A run of records
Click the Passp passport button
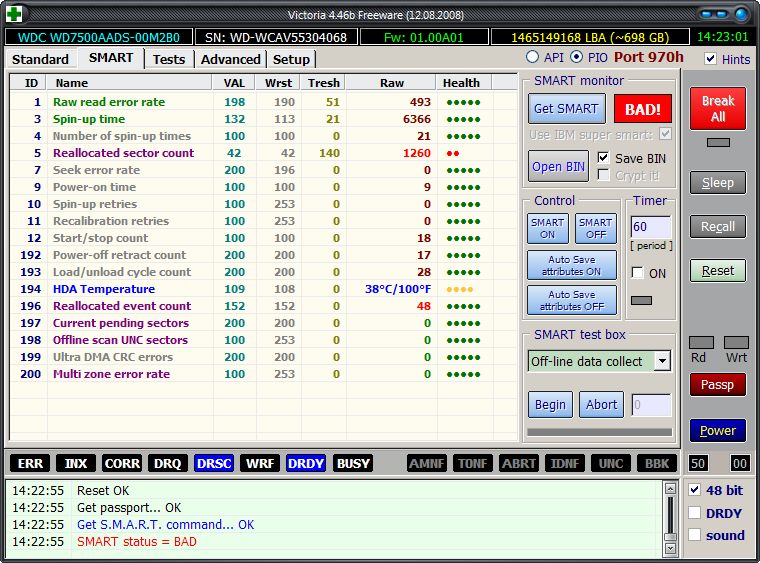760x563 pixels. pos(717,385)
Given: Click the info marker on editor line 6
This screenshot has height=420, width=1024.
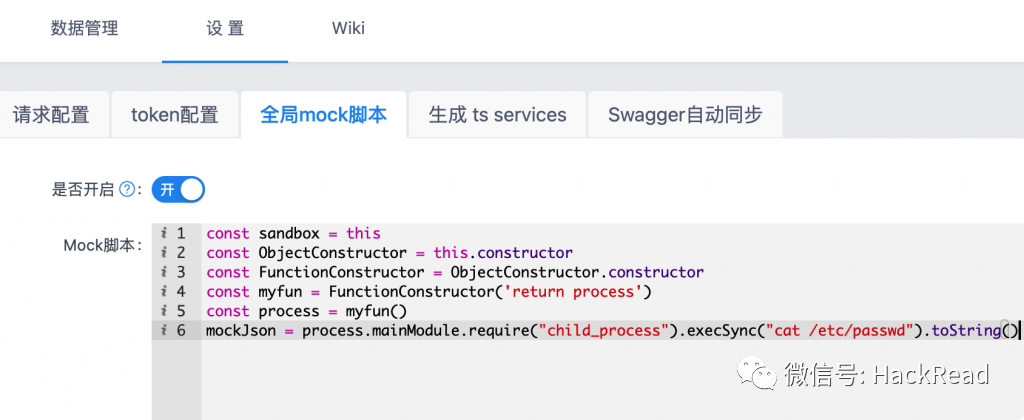Looking at the screenshot, I should click(163, 330).
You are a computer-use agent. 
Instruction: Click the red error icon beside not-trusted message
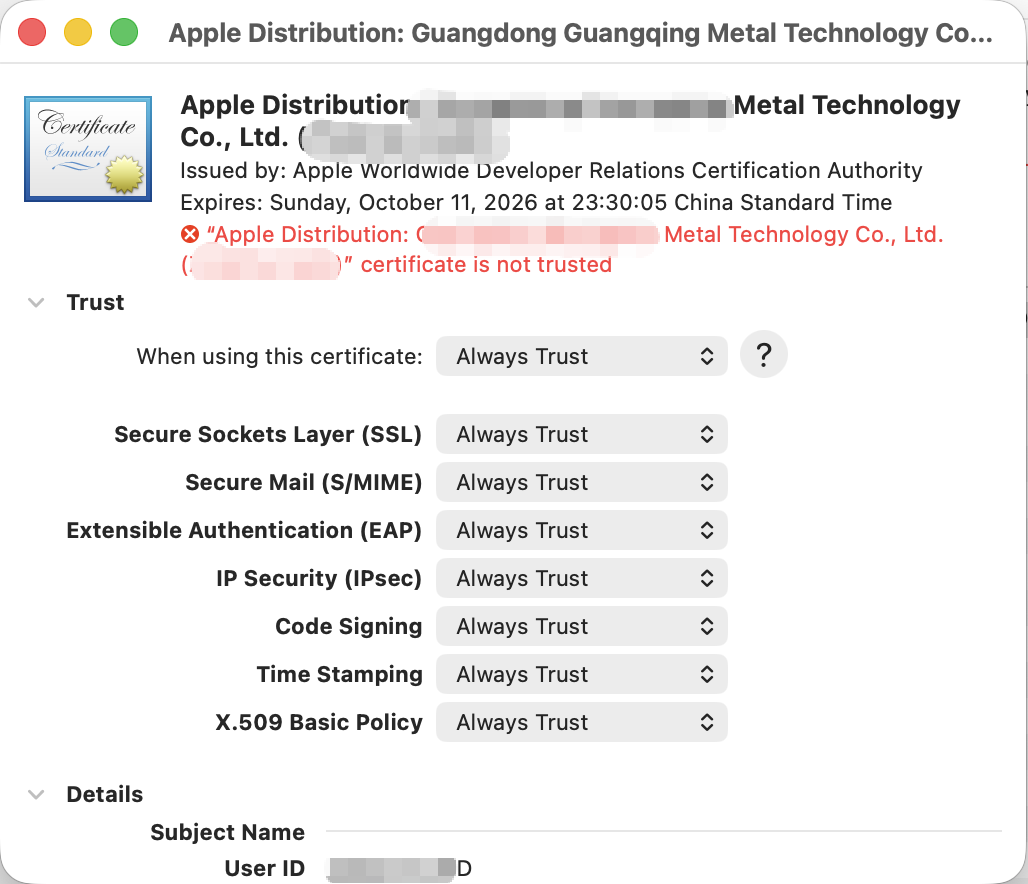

## Given request
Reproduce every line of the listing above word for word, leaving out the pictures.

## The result
Click the Passp passport button
760x563 pixels. pos(717,385)
Given: Click the info marker on editor line 6
This screenshot has height=420, width=1024.
Looking at the screenshot, I should click(163, 330).
You are a computer-use agent. 
Instruction: Click the red error icon beside not-trusted message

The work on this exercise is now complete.